Also one thing to consier is the operating load on your equipment. I understand that with a lower gauge wire you will have 2 things in play, thicker guage (Larger surface for thermal conversion) and lower ohms. The real question is where is the bread and butter zone to reach optimal tempeature for vaporization within a reasonable time frame while staying within the required amperage load limitations of your battery.
As mentioned in a previous post, not all wire is created equil...obviously. The real issue comes is when you make contact with your battery and complete the circut. Really what happens at that point (yes we all know the coils glow).
Load is the required amperage to drive the system, the load will increase as the guage of the wire decreases. Though this may not seem like a big deal however you can have a 3.7v battery with little amperage left and the result would be a coil system that wouldn't work...as soon as you make contact the battery will drop below operating levels (and safe levels at that).
I've played with 28 guage wire before, the operating load on a 8 wrap 1.8 ohm coil would drop my battery from 4.03 v to around 3.6v.
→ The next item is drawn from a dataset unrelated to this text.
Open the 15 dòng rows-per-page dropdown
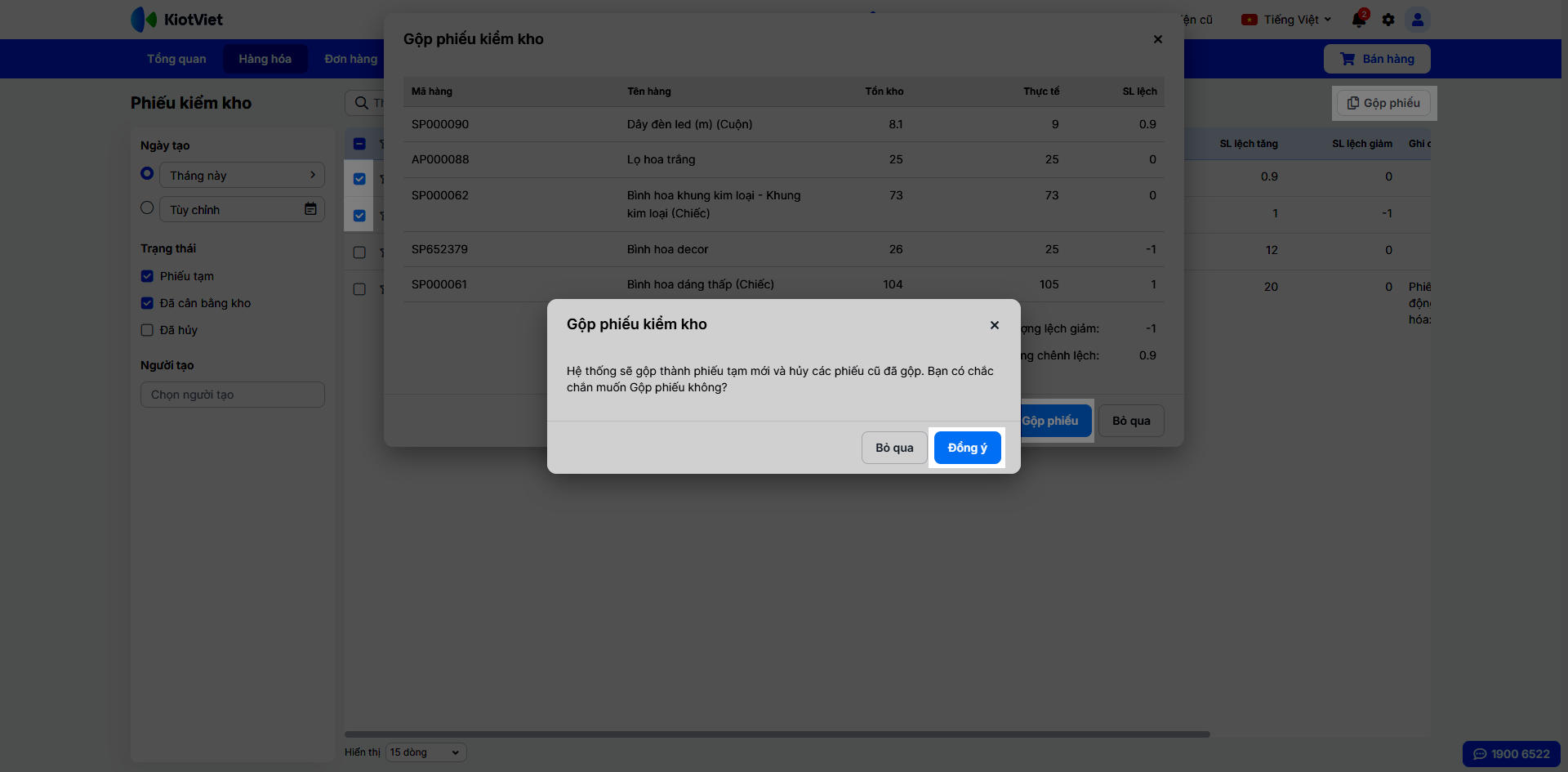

This is what voltage your really
vaping at, not what your battery reads at stand still. All batterys will have a residual charge at standing, this gets in to recovery rate which is another topic all together.
30 guage wire will only drop the battery on load at .20 v at operating functionaly, I loose about 3.5 wraps however if spaced out evenly I find that the thermal zone is better then covered without any issues (You can see this by dry burning and watching which spots on your wick glow red, if it glows evenly then your good to go). Atomization dosen't require high heat, it requires the right mixture of heat and liquid, two systems that must work in unicen, you can have an awesome coil system and slow go feed will result in burnt
juice no matter the watts of heat or ohm's of your coil.
Just my thoughts on the process and what I've learned the many nights of dry burning with volt meter...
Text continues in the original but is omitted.